Your copy should hold exactly the lines from the one containing "Viewport: 299px width, 150px height." through the last line of the entries, and no pictures.

** Opening Recorded information block **

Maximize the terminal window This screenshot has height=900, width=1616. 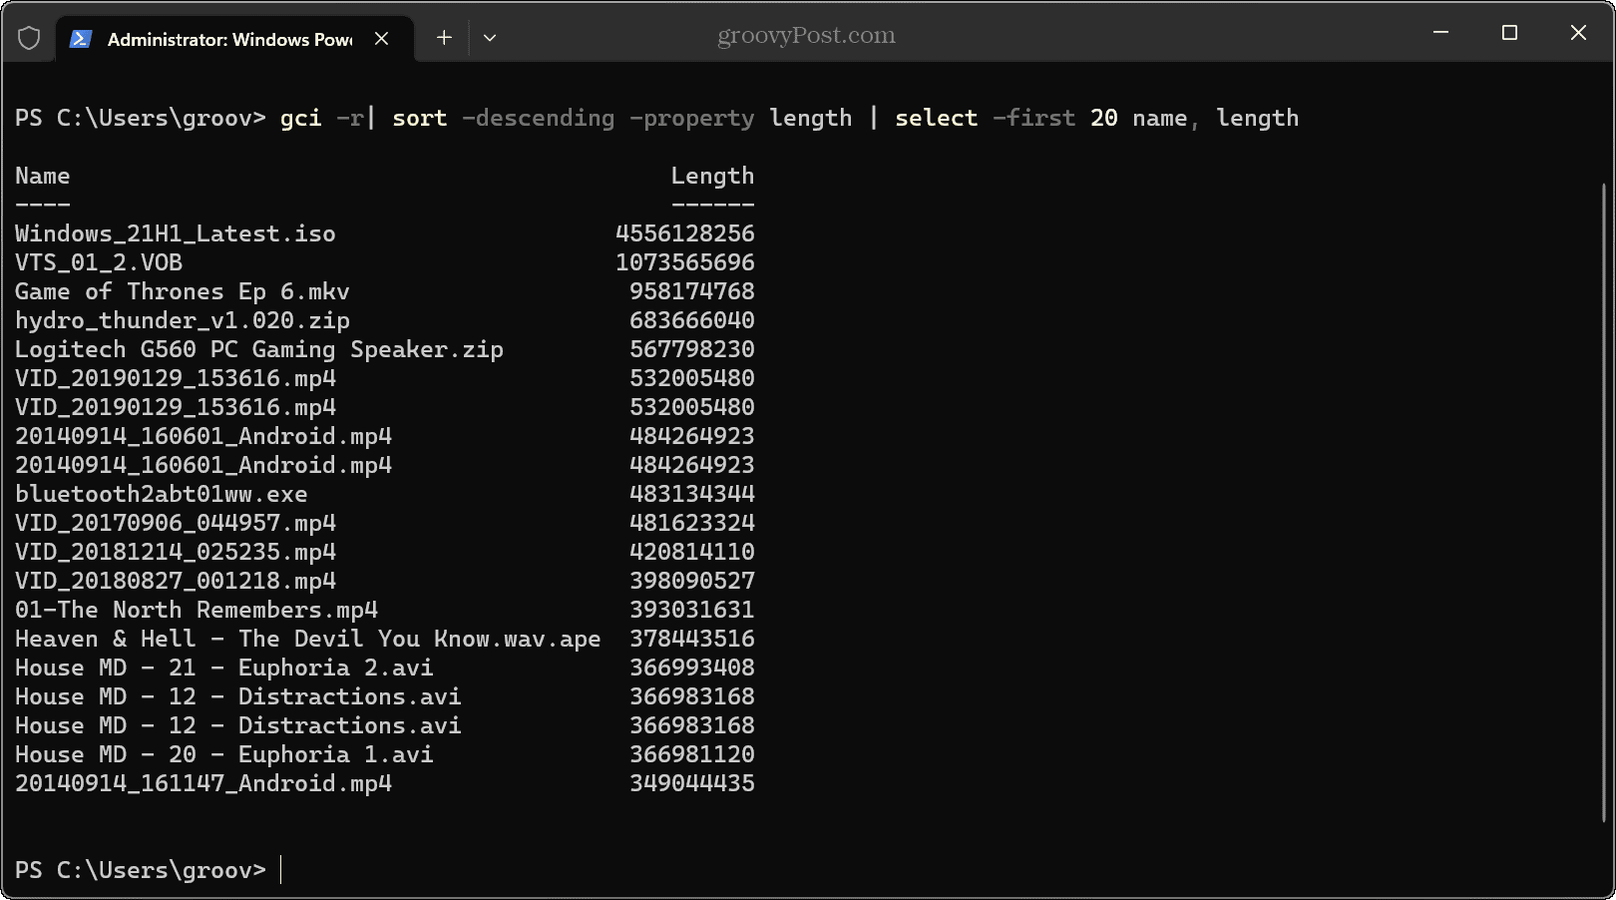1509,33
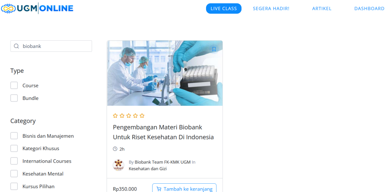The height and width of the screenshot is (192, 388).
Task: Check the Kursus Pilihan filter
Action: pyautogui.click(x=14, y=186)
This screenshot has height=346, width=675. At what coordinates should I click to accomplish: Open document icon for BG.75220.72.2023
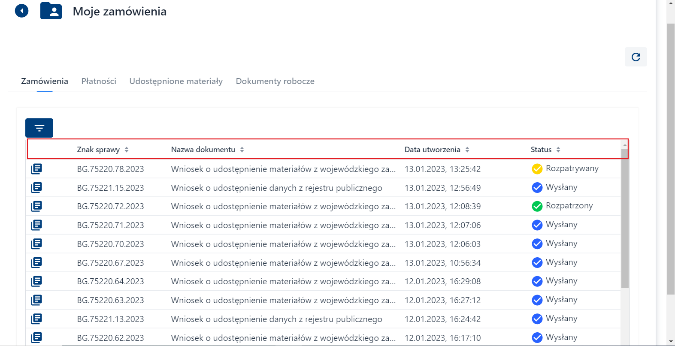click(x=36, y=206)
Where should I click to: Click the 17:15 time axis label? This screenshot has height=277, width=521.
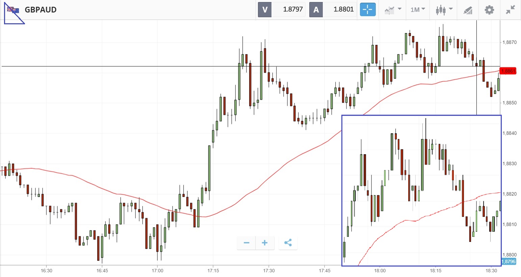pyautogui.click(x=213, y=271)
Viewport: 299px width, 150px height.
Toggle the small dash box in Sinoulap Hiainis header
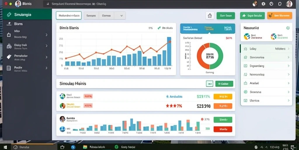[x=210, y=83]
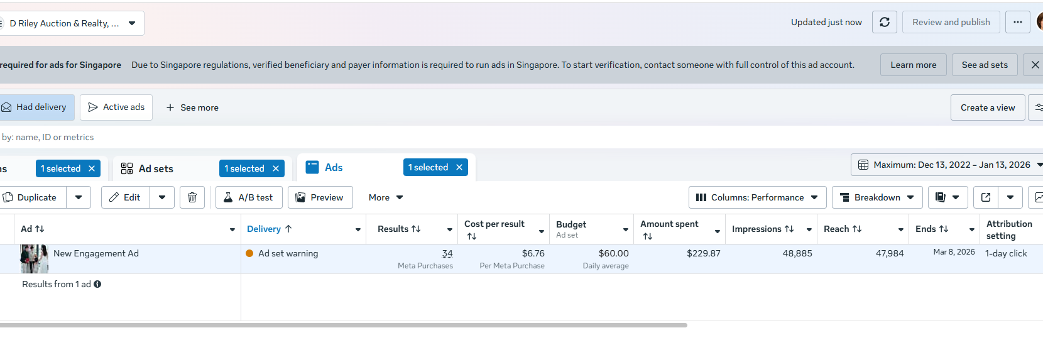Dismiss the Singapore regulations banner

click(1035, 65)
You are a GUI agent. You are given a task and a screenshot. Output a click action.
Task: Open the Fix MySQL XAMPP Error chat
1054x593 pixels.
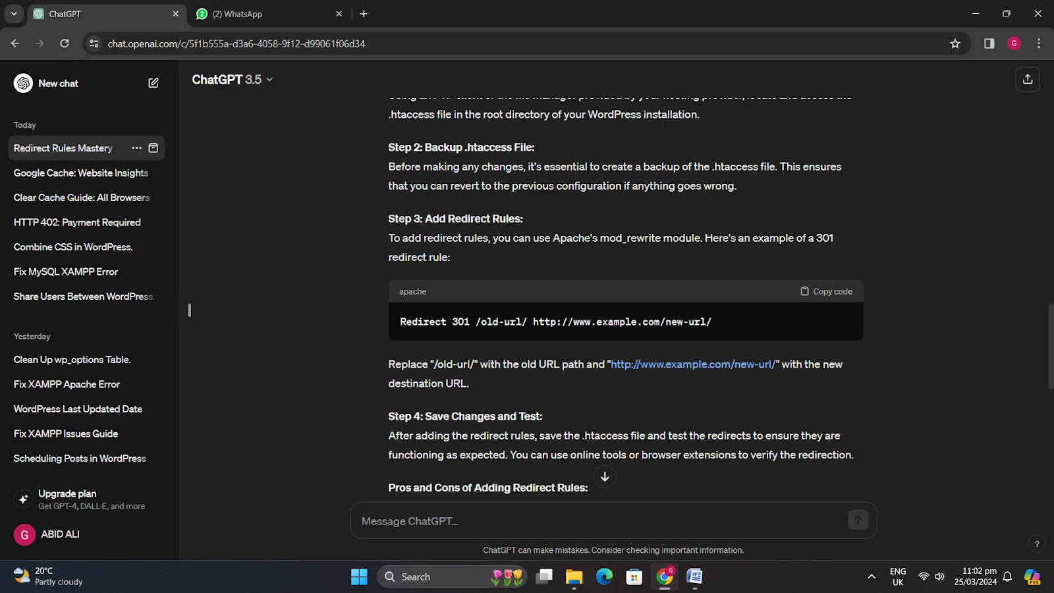tap(66, 271)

** Closing Recorded information block **

Task result =
Viewport: 299px width, 150px height.
Toggle the small dash box in Sinoulap Hiainis header
[x=210, y=83]
Dismiss the Singapore regulations banner

click(1035, 65)
You are a GUI agent. You are given a task and a screenshot. Output a click action.
Task: Open the Fix MySQL XAMPP Error chat
1054x593 pixels.
tap(66, 271)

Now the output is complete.